Ask your GP for help.

dirtybadger Sat 23-Jun-18 22:59:43

Is he supportive when you are crying in person? Your OP makes it sound like you normally cry or are upset home alone, and text your boyfriend about it. And he isnt very supportive. But a later post sounds as if youre usually in person as you say you want him to hug you.

I ask because via text its very hard to support someone. Theres nothing you can say to make things better. It can be frustrating and awkward for the other person who cant do anything with the information. In person its different- just laying with someone and hugging them, etc, can support them.

Im still inclined to say ditch him, though. 6 months in, its not worth risking having an unsupportive partner. It doesnt sound like he has much tact. Focus on your DC and yourself and mum.

SandyY2K Sat 23-Jun-18 23:01:29

Maybe he's not equipped to deal with this.

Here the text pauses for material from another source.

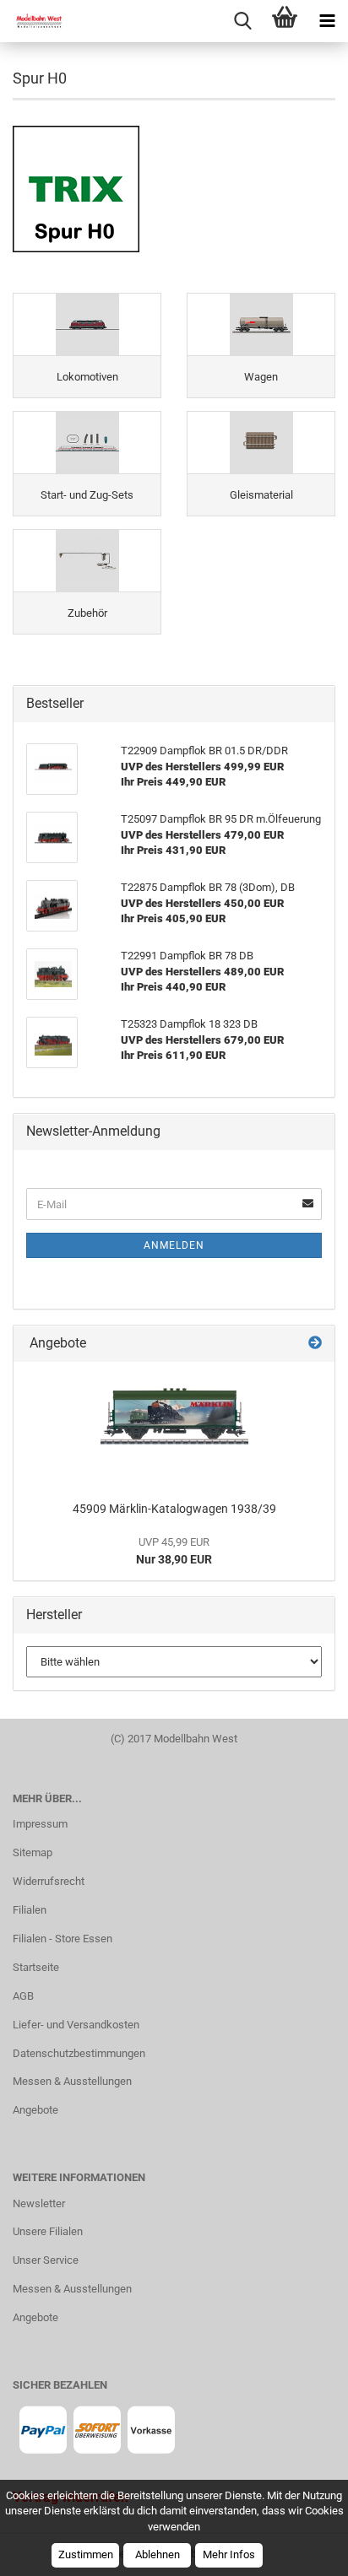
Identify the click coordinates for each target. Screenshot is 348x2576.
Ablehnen (157, 2554)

Some people aren't good handling grieving partners.

He's not the type to comfort you...so you have to decide if you want to continue in the relationship as it is.

It's not that he won't let you grieve. He just doesn't want you texting him that you've been crying. Men like to be fixers ... he probably feels unable to 'solve' it ... so his alternative is telling you to get over it.

Bereavement counselling is not a bad idea. You can also consider online bereavement support groups ...what you need to realise..is you won't get cuddles and comfort from your BF.

With this knowledge...you have to decide how things go with him.

Raven88 Sat 23-Jun-18 23:02:29

I would leave him and find someone who cares. If I was to text my Husband to say I was having a bad day he would offer support and comfort.

Losing a parent is tough and grief takes time. You shouldn't be shamed for that. You deserve better.